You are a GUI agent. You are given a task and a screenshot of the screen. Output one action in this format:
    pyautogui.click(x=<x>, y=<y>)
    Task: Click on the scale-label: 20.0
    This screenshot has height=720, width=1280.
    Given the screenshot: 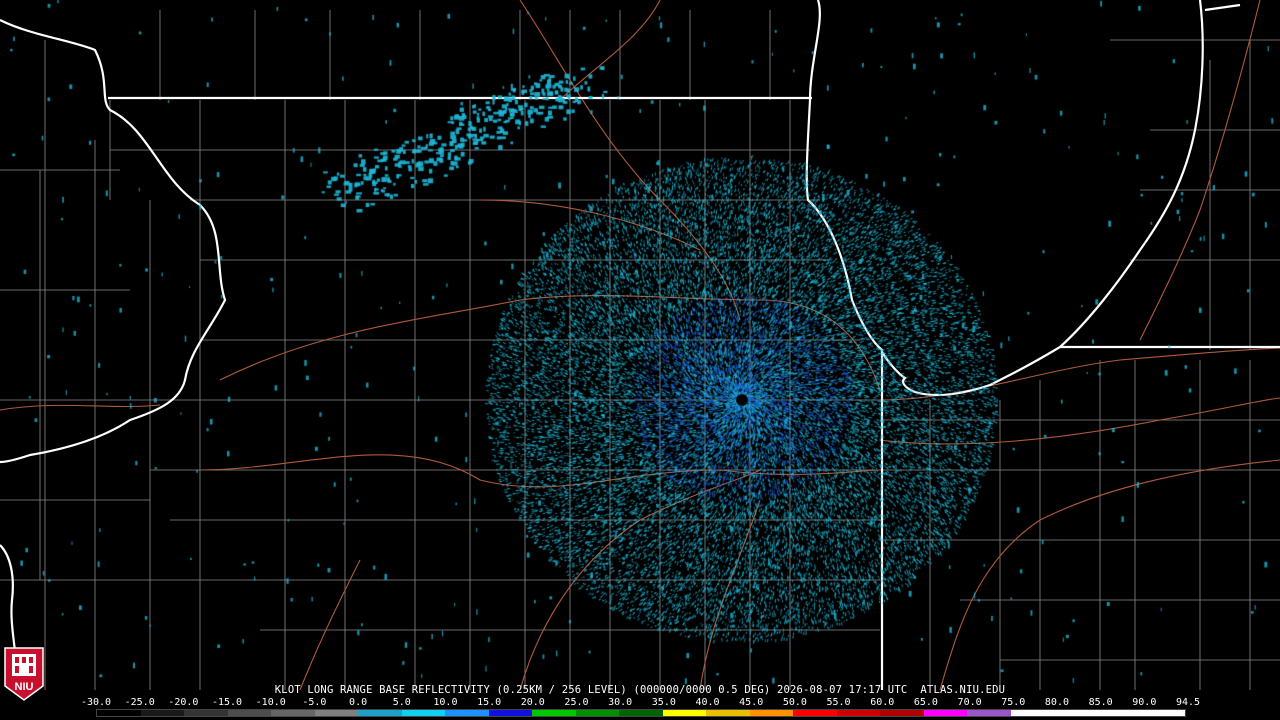 What is the action you would take?
    pyautogui.click(x=532, y=702)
=======
# [INSTRUCTIONS FOR THE TASK]
Reproduce the listing above, starting from its first line and ending with the line that contains "This screenshot has", including both of those lines.

# [EXPECTED ANSWER]
You are a GUI agent. You are given a task and a screenshot of the screen. Output one action in this format:
    pyautogui.click(x=<x>, y=<y>)
    Task: Click on the scale-label: 20.0
    This screenshot has height=720, width=1280.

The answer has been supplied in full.